Jules has been trying to figure out his future, but now all he knows for certain is that he wants to be with Izzy. How can he convince her to take a chance on someone who's never left the safety of his homeworld?
The latest Young Adult Star Wars novel transports us to the world of Batuu for an unlikely love story. Is the Galaxy’s Edge tie-in worth checking out? Check out my full review to see.
Izzy and Jules were the best of friends. Growing up on the outskirts of Black Spire Outpost on the outer rim world of Batuu, the children spend most of their waking hours together while their parents work. When Izzy’s parents unexpectedly flea the planet in the middle of the night, however, the two are torn apart without so much as a goodbye.
As the years pass, Izzy bounces from planet to planet, falling into the life of a small-time smuggler looking for her big break. Jules, meanwhile, stays on Batuu, longing for more adventure yet finding himself rooted to his home planet. When Izzy finds herself abandoned by the only crew she had, she takes on a seemingly easy drop-off job that will take her back to Batuu.
A simple job turns out to be far more complicated between ship damage, a lost package, and rival intent on making her life miserable. In her struggles to make the drop-off she runs directly into Jules, who finds himself wrapped up in an unexpected adventure with the friend he’d thought lost forever…

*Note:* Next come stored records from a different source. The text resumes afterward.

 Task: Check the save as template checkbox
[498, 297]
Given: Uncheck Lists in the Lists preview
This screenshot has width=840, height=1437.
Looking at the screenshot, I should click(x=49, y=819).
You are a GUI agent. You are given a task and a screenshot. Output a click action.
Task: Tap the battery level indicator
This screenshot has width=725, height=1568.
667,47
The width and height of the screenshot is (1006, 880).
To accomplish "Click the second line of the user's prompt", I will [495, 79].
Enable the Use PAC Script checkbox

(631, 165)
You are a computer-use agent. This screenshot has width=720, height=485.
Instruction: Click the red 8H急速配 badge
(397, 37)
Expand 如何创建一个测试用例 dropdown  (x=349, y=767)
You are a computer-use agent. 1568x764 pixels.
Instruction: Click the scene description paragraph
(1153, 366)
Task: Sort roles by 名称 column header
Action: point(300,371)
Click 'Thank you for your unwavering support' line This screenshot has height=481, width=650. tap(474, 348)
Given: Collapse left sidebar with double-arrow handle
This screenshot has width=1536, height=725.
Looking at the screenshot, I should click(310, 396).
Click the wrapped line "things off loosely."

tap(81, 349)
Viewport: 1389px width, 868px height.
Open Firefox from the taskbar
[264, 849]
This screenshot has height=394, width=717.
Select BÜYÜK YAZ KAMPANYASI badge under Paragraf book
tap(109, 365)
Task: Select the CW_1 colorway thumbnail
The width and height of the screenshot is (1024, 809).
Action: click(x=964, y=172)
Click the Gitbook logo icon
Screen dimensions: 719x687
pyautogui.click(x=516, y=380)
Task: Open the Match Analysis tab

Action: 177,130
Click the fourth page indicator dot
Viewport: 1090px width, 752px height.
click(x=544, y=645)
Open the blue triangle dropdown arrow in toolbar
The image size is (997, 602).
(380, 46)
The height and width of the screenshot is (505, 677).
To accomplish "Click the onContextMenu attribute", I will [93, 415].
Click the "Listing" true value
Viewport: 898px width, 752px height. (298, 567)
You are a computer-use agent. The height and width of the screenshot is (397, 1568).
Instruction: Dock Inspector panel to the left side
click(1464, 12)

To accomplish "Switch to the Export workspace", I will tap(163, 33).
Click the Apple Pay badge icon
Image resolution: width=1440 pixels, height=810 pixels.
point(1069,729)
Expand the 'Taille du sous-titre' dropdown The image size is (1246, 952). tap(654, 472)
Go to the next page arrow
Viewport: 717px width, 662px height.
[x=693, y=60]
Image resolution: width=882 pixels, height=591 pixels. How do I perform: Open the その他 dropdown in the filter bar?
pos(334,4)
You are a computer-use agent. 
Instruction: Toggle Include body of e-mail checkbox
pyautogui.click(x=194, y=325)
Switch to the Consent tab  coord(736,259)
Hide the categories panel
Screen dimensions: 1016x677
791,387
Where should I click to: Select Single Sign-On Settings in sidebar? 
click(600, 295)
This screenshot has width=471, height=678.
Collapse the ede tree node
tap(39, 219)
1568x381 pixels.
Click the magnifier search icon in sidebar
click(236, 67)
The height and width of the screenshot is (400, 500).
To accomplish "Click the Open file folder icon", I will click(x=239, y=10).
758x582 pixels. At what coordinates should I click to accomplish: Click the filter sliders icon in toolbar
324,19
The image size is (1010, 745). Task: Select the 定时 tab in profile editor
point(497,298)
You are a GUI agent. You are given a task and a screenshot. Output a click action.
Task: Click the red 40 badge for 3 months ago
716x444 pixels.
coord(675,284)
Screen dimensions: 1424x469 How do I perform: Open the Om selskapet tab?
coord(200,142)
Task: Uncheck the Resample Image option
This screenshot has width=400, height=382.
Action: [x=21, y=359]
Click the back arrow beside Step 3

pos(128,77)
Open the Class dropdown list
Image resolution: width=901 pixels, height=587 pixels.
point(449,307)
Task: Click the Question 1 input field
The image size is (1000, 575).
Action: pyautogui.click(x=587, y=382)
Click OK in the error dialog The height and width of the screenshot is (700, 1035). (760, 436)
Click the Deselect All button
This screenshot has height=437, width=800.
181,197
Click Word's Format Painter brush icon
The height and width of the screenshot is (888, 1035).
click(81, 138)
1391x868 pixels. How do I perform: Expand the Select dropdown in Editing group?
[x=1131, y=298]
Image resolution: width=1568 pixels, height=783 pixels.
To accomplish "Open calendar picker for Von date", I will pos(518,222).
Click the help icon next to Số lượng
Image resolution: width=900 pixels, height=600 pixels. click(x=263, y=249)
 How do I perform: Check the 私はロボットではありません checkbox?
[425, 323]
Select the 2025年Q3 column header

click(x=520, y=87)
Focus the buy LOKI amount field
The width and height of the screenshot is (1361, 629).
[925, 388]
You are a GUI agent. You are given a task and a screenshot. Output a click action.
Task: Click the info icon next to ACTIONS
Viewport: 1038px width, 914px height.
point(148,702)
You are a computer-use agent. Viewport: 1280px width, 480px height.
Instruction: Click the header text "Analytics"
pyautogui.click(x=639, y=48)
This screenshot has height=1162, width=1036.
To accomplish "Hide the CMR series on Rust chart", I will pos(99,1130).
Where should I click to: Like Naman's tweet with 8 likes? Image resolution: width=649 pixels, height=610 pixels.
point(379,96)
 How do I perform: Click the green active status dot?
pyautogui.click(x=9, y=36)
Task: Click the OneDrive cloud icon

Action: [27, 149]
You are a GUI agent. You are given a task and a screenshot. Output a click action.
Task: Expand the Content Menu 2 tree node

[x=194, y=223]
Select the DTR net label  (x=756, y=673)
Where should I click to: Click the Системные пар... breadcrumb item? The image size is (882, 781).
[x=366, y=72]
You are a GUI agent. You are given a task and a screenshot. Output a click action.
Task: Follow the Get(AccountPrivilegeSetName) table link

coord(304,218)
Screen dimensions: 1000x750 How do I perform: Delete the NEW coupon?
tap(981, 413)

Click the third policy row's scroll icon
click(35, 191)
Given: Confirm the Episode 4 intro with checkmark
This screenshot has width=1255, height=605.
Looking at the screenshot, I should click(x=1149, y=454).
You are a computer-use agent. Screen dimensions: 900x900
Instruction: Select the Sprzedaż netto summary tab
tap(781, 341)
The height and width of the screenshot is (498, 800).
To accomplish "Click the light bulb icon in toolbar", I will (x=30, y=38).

There’s a lot more going on here, but I’m going to keep this review spoiler free so I won’t go into any specifics. The overall story doesn’t have a galaxy sweeping impact like some other Star Wars novels do. Instead it’s a far more intimate story, where the stakes are more personal than anything.
While some may baulk at this idea, personally, I love seeing “smaller” stories told in the galaxy far, far away. Not every adventure needs to have galaxy spanning consequences; it’s a big universe after all. That said, we still get mentions of the current state of the galaxy as the First Order exerts more control following the events of The Last Jedi, as well as the Resistance on Batuu.
Characters and Pacing
The events of the story take place all over the course of a single day, which makes it a fairly quick read and keeps the action moving along. This speedy pacing is one of the book’s strongest points, managing to hook you in quickly and keep you flipping pages until you reach the end.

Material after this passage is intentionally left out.